The Man Who Would Be King: the First American in Afghanistan by Ben Macintyre
FSG 2004 351 pp. $25.00
Copyright © Steven E. Alford
Well before we began bouncing the rubble about in Afghanistan, Rudyard Kipling told the tale of a British subject who ventured beyond the Hindu Kush into the arid and poor regions of Afghanistan, making himself a king in the process. Ben Macintyre has woven an absorbing tale of the man on whom the story was based, an American, not a Brit, who became, among other things, Prince of Ghor.
Joshiah Harlan was a pacifist, abstemious Pennysylvania Quaker stricken with a profound case of wanderlust. Born in 1799, master of Latin, Greek, and French by his teens, he became engaged to Elizabeth Swaim in 1822. Almost immediately thereafter he journeyed to India, where he enlisted as a physician with the Halliburton of its day, the British East India Company, whose cozy relations with the British government made it the de facto representative of the Queen.
While in India, Harlan learned that Elizabeth had renounced their engagement—and Harlan—for another man. Heartsick, he felt no urge to return to America, and so began years of wandering about northern India and Afghanistan.
In 1824 during the Burma War, the untrained Harlan gained valuable experience in attending to the wounded, but he was not cut out for Army life. Macintyre notes that, “One of the many contradictions and Harlan's personality was his insistence on strict military discipline among his subordinates, while being congenitally incapable of taking orders from those ranking above him.”
Indeed, Harlan was not one for personal relationships other than those spawned of mutual self-interest. Yet, in Karnal, north of Delhi, “he discovered a soul mate who would become his ‘most faithful and disinterested friend.’ Looking back, Harlan wrote that this companion ‘rendered invaluable services with the spontaneous freedom of unsophisticated friendship, enhancing his favors by unconsciousness of their importance. He accompanied me with unabated zeal throughout the dangers and trials of those eventful years.’ His name was Dash, a mixture of red setter and Scottish Terrier, a dog whose fierce and independent temperament matched Harlan's exactly.”
Leaving The Company, Harlan traveled to Ludhiana, in northern India, where he met the deposed monarch of Afghanistan, Shah Shujah al-Moolk. Owing to the polygamous ways of the aristocracy, kings produced scores of half-brothers who grew into natural and fierce enemies, resulting in a bewildering and ever-changing set of alliances among warring brothers. Shah Shujah enlisted Harlan to travel to Kabul, stir up resistance to the current ruler, Dost Muhammad, and pave the way for the Shah’s supposed triumphal return.
From 1828 onward, Harlan became involved in a series of Byzantine alliances among Afghanis, Sikhs, Hazaras, Uzbeks, and others, training first one army, then after the dissolution of an alliance, the opposing army. Over time, Harlan became as fierce and feared a warlord as any native to the area.

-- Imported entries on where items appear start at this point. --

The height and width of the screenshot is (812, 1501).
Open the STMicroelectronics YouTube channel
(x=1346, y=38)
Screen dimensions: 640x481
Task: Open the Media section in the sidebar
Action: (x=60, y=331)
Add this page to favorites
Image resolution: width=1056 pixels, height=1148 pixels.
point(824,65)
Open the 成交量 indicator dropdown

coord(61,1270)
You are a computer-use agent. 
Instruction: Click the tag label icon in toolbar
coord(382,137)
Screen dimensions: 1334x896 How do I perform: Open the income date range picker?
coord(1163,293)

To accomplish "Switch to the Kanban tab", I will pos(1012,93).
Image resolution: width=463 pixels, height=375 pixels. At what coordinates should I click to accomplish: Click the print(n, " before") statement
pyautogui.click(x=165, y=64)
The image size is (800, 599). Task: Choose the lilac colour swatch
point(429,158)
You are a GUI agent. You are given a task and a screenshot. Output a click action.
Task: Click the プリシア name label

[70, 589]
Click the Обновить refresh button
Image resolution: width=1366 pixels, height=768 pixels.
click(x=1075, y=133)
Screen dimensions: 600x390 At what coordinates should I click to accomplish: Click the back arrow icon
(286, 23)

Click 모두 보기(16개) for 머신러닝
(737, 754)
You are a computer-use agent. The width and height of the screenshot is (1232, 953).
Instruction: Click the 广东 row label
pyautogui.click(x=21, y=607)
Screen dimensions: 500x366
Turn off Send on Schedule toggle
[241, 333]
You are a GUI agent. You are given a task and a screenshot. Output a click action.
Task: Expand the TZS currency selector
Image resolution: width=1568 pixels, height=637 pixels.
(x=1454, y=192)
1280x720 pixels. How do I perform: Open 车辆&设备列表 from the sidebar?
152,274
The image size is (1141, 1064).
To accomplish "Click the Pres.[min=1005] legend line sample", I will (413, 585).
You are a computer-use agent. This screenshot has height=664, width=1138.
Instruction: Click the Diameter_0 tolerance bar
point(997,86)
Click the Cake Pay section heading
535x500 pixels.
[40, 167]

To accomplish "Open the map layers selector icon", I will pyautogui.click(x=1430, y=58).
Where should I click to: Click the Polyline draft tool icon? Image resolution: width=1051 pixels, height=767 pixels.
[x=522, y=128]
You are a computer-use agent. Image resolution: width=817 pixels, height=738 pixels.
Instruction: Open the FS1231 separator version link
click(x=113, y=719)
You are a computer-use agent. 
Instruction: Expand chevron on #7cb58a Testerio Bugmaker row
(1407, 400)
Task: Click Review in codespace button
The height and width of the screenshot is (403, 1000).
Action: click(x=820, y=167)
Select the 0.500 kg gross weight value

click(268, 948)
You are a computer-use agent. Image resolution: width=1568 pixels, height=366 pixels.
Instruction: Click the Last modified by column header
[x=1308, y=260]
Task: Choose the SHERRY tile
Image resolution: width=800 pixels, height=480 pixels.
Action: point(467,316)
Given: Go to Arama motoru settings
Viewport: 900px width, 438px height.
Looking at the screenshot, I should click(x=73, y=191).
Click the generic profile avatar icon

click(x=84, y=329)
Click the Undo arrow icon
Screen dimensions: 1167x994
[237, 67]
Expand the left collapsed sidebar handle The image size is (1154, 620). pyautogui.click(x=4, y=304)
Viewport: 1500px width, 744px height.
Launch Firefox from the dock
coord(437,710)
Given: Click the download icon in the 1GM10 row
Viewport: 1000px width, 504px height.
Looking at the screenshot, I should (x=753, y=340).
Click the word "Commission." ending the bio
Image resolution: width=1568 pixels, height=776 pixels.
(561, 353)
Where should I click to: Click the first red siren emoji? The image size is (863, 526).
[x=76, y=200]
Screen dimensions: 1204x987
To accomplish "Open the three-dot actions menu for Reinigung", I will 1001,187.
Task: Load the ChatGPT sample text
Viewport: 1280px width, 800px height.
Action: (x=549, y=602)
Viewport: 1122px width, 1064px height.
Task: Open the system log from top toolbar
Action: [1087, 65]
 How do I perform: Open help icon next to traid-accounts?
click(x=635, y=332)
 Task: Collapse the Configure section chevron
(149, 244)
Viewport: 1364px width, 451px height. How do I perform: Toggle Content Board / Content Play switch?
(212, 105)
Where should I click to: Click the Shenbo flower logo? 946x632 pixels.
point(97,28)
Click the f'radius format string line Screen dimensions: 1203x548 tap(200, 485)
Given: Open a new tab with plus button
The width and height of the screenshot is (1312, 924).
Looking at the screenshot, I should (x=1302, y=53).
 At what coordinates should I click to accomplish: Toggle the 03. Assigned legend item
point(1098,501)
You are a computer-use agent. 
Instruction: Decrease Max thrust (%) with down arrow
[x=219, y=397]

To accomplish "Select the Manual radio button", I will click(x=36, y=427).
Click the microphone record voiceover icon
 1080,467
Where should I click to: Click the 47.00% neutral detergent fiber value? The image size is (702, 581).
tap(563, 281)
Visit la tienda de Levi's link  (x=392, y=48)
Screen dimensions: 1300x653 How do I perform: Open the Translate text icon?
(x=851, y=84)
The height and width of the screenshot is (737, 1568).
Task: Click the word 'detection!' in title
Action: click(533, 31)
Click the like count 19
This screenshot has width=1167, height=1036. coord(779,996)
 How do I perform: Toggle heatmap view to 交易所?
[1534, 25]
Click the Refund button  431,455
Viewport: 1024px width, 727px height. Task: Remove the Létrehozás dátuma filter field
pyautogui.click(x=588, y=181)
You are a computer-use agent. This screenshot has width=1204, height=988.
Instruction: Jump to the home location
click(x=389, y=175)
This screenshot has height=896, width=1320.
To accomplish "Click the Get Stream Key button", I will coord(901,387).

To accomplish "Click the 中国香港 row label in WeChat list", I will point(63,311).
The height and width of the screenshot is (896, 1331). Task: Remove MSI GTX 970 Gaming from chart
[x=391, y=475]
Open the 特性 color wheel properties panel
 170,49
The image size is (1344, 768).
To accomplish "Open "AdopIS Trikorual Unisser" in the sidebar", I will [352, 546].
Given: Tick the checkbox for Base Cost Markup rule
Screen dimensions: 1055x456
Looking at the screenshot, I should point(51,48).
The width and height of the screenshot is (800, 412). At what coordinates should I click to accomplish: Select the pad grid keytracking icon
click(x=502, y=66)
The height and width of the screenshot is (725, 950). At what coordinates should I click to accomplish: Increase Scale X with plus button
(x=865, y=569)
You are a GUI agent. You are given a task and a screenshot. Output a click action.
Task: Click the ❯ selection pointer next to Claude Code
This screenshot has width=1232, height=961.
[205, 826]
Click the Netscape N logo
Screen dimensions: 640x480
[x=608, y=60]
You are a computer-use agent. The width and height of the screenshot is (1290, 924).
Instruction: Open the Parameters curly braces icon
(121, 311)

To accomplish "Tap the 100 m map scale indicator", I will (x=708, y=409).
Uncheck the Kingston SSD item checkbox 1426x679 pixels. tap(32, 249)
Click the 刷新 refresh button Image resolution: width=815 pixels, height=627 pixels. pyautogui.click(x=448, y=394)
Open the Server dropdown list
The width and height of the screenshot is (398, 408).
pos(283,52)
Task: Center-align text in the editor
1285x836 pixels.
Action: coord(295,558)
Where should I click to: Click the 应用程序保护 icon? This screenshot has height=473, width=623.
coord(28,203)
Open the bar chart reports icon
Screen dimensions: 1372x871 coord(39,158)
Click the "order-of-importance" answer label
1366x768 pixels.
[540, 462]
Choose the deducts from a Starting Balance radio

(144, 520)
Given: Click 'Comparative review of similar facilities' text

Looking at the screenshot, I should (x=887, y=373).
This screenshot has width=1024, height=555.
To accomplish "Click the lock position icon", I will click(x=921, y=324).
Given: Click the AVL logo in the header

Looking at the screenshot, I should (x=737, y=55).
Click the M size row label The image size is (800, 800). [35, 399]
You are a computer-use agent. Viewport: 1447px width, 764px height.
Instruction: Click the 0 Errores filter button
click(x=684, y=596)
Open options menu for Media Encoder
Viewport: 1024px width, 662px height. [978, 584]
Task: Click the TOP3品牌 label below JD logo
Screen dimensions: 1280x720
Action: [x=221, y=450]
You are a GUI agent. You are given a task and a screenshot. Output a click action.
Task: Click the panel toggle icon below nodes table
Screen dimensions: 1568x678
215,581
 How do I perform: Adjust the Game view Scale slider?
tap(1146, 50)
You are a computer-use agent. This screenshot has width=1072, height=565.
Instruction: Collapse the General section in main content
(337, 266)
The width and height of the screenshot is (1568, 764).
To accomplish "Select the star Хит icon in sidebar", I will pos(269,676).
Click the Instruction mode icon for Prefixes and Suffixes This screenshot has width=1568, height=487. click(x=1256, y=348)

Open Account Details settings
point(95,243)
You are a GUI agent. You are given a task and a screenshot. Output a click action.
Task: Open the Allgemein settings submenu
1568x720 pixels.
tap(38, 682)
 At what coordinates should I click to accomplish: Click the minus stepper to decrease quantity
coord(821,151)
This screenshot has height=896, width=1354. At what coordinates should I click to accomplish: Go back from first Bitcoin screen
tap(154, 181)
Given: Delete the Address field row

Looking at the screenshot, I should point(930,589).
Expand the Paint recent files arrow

Ejected from Afghanistan and India by the British, he returned slowly to America, following a suspicious and unexplained side trip to Russia. In 1842 Harlan set down his thoughts in A Memoir of India and Avghanistaun. “Far from being a memoir, it was a diatribe, a furious denunciation of British imperialism in general, and the failed Afghan policy in particular.”
Such was the fury of his attack and the fierce negative response to the book that Harlan found himself unemployable, both as a writer and as a diplomat. In America, he found himself a stranger in a strange land.
“He had arrived in Afghanistan as a feringhee [foreigner], utterly convinced of his cultural and moral superiority, but slowly, first as a visitor in a spy, then as a courtier, … now as a prince, he had absorbed, and been absorbed by, the civilization he once disdained. At least one half of Harlan was now Afghan. He wore Afghan clothes, spoke their languages, and understood their traditions. Yet he was still a Westerner.”
No businessman, Harlan failed in a series of commercial ventures, losing what capital he had managed to acquire in a series of oddball schemes. He participated briefly and humiliatingly at the head of a Civil War brigade: competent to raise an army of Afghani bandits and British deserters, he lacked the technical and interpersonal skills to lead American men into battle.
Fleeing an unsatisfactory marriage, in 1871 Harlan died in San Francisco, a man forgotten.
In Josiah Harlan we find, “a wild West to figure in the far wilder East, who had achieved a peculiarly American feat by voyaging over the sea to terra incognito and making himself a King. And yet, in his own country he was entirely unknown.” Ben Macintyre brings his strange and obscure story to life in an entertaining and informative narrative.